TEXT EXCERPT:
MOST TELLING STATISTIC
The defense has allowed 10 touchdowns — three of them in garbage time — and scored seven. That’s a net of three touchdowns allowed in eight games.
NO. 1 THING I LEARNED ABOUT THE BEARS
The defense is more than just its 30-and-over core. Jennings, Melton and Chris Conte made plays that led to pick-sixes. Stephen Paea, Shea McClellin, Major Wright and Corey Wootton might develop into playmakers.
THREE KEYS FOR THE SECOND HALF
1. Fewer negative plays on offense. The Bears have had a negative play on their first offensive snap four times in eight games — three sacks and a holding penalty. When they stay clean and keep Jay Cutler in a rhythm, they are tough to stop.

WORK INSTRUCTION A:
Reproduce the Bears excerpt word for word, starting at "MOST TELLING STATISTIC" and ending at "develop into playmakers.".
WORK INSTRUCTION B:
Extend the Bears excerpt, picking up after its final sentence.
The material comes from a source unrelated to the Bears excerpt.

DATA SECTION:
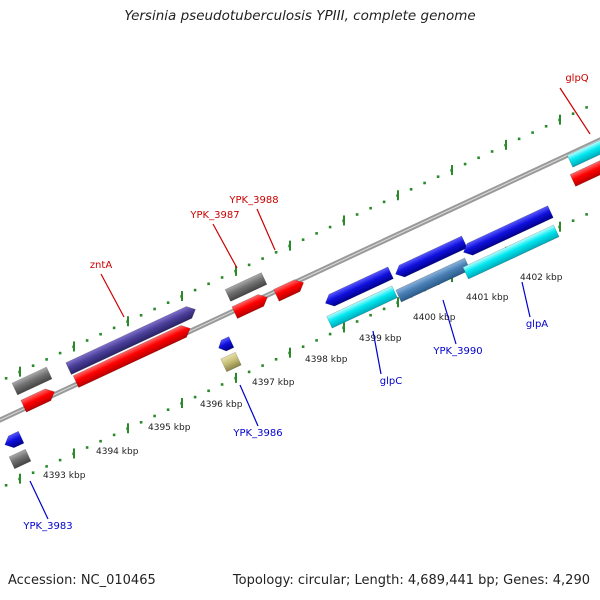 The image size is (600, 600). Describe the element at coordinates (391, 382) in the screenshot. I see `gene-label-glpC: glpC` at that location.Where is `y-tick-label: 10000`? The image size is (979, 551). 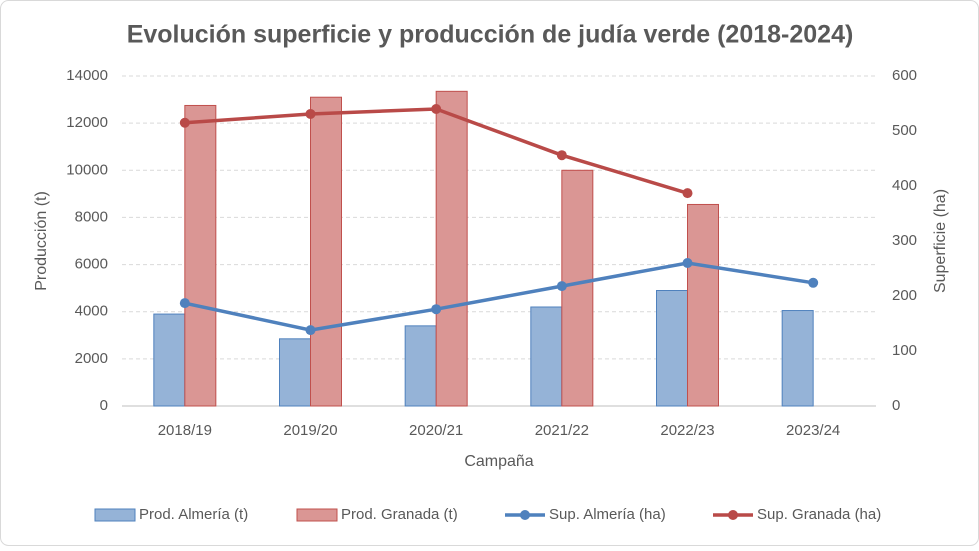 y-tick-label: 10000 is located at coordinates (87, 170).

TASK OUTPUT A:
MOST TELLING STATISTIC
The defense has allowed 10 touchdowns — three of them in garbage time — and scored seven. That’s a net of three touchdowns allowed in eight games.
NO. 1 THING I LEARNED ABOUT THE BEARS
The defense is more than just its 30-and-over core. Jennings, Melton and Chris Conte made plays that led to pick-sixes. Stephen Paea, Shea McClellin, Major Wright and Corey Wootton might develop into playmakers.

TASK OUTPUT B:
2. Lady Luck. The Bears not only are healthier than most teams, but Brian Urlacher is getting better with every game on a bum knee. The breaks are going their way, too. Last year, Johnny Knox’s slip led to Cutler’s broken thumb. This year, Steve Smith’s slip led to Tim Jennings’ pick-six.
3. Outcoach the Packers. Lovie Smith and his staff have done an impressive job with one exception — they not only lost to the Packers, they were outcoached by the Packers. If Dom Capers keeps finding ways to confound the Bears’ offense, it’s likely another postseason opponent will have the same edge.